1) What will change now that the SC is at full strength?

KJ: As far as the SC is concerned, I don’t think that there was an issue of strength. Pendency exists because there is indiscriminate filing. There is also pendency because High Courts sometimes are very cavalier in disposing certain matters which, if  dealt with more seriously at the High Court, perhaps would not come to the Supreme Court.


Pendency also exists because there is no management of time. A lot of time is wasted in waiting for matters to come up or in verbose arguments. If we have limited time allocated for matters, like the American system, it would be much better.


Presently, if one is given 5 days, seniors will take 10 days because ultimately – I’m sorry if I may be talking against all the seniors – they’re paid on a daily basis. So there is a tendency amongst a lot of people – I wouldn’t say every senior – to do only 10 minutes each day.


People are working towards confusing and compounding issues, instead of simplifying them, because there is a vested interest. As a result, things that can be done in a few hours take weeks. This increases pendency.
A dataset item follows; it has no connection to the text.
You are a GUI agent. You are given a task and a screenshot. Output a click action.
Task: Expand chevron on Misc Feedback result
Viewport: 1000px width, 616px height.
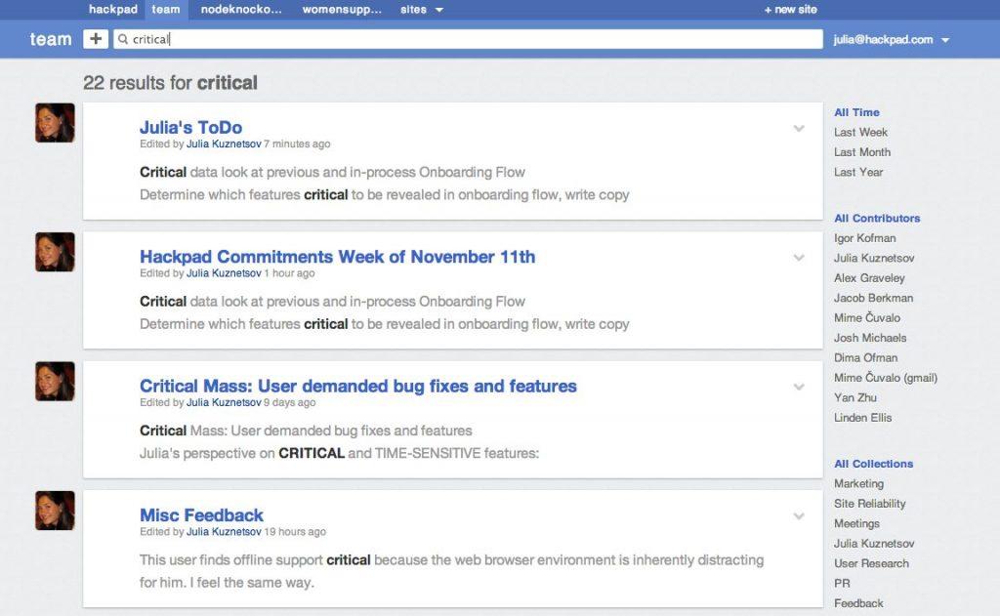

Therefore I don’t think strength was the issue. The courts must regulate proceedings before them to stop filibustering and frivolous arguments. There has to be regulation and time management in allocation of oral arguments, length of written submissions etc. because these often create problems.


2) What can we look forward to in the new roster?

KJ: I don’t think there is a material change in the roster system. The Chief Justice has the power to delegate PIL matters and all Chief Justices have been delegating PILs to other judges.


However, the fact that the roster system has been put up is itself good because one knows what matters are dealt with by a particular bench.


3) What is an interesting ongoing case that mainstream media and the public don’t yet know but should pay attention to?

KJ: It is not necessarily a Constitution Bench decision that we must pay attention to. It’s decisions and matters with wider ramifications for citizens that we must pay attention to. For example, the VVPAT case was very important. NRC is an important matter and the media must pay attention to it because its ramifications are wide and deep-rooted.


The media tends to play up anything that will give it viewership – murder, rape and cases involving high-profile persons. The media must instead pay attention to a common man’s problem and the things that might affect the underdog or the wider public.